This leads to another question: is it better to save money or pay down debt?
Save money or pay debt
Not all debt is bad. Some debt such as mortgages and businesses loans can improve your finances significantly over time. What’s more, if you’re savvy, by taking advantage of 0% interest rates on credit cards you can consolidate loans and pay off other creditors. Most credit card companies also offer reward points, which can add up over time and help improve your wellbeing by reducing the cost of holidays, shopping or eating out.
So, some borrowing can be beneficial to your wealth. But even with these types of credit, it pays to have some savings to tide you over for a rainy day.

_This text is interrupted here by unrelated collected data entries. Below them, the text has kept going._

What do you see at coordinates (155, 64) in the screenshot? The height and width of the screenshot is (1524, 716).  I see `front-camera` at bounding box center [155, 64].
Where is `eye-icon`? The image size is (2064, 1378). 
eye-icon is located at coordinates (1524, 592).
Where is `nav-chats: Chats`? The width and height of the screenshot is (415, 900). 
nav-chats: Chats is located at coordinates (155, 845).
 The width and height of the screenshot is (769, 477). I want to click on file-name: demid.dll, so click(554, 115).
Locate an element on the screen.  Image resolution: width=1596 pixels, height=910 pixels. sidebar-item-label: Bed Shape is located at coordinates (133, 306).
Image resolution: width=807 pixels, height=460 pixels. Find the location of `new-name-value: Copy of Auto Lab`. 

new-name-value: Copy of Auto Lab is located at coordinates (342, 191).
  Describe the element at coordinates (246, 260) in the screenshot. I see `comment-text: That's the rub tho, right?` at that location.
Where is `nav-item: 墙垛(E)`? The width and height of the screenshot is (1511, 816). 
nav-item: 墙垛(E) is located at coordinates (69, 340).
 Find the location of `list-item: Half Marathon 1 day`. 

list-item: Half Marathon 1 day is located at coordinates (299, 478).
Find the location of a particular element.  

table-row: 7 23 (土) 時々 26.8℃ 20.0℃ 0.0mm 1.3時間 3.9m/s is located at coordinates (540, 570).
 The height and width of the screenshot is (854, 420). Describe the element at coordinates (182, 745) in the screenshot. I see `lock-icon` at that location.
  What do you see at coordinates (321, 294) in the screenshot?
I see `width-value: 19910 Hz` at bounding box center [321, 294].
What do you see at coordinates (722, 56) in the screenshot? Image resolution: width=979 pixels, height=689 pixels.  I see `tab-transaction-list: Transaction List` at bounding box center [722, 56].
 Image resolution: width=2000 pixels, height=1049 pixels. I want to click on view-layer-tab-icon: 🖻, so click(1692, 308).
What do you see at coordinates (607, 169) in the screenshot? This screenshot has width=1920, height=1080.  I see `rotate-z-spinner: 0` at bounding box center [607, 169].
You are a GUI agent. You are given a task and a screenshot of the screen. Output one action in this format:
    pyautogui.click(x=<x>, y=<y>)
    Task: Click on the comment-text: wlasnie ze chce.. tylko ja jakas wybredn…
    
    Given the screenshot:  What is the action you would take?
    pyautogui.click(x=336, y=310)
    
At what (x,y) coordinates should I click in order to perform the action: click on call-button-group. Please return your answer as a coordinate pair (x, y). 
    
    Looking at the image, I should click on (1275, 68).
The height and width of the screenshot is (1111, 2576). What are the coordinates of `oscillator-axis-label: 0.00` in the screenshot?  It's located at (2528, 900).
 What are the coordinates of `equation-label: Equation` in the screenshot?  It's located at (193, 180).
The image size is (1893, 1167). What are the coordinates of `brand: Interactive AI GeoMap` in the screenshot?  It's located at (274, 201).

Ultimately, whether you pay down debt or saves depends on your financial position.
Do what’s best for you
If you’re deep in debt, it’s best to pay off your borrowings first to a level that’s sustainable before starting to build a savings buffer. Pay off debt with the highest interest rate first. The great things about paying debt down is that it compounds over time. The more you pay off, the faster your debt will fall.
If you’re not drowning in debt, borrowing to take advantage of special offers may be suitable but beware, you should make sure you only borrow as much as you can afford. That new car can wait, and you should never borrow to invest.
The bottom line
If you do borrow to take advantage of credit card offers or purchase a house, a savings buffer will be useful. A basket of high dividend-paying shares in an ISA could be the best way to manage this cash cushion. The ISA wrapper means no tax is paid on the dividends received and with dividend champions such as Royal Dutch Shell currently supporting yields of 7%, the income on offer is significantly more than any savings account offers.
All in all, if you’re drowning in debt, it’s best to pay your debt down before you start saving. However, if your financial position is stable, favouring saving over debt might be the better option.